"""

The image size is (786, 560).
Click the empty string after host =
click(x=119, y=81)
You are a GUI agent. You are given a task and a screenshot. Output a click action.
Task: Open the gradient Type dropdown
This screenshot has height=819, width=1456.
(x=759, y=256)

"""

TO BE DONE
Reproduce each of the rows above word for word, keeping their lines in the same order.

EXERCISE ANSWER
The image size is (786, 560).
Click the empty string after host =
click(x=119, y=81)
You are a GUI agent. You are given a task and a screenshot. Output a click action.
Task: Open the gradient Type dropdown
This screenshot has height=819, width=1456.
(x=759, y=256)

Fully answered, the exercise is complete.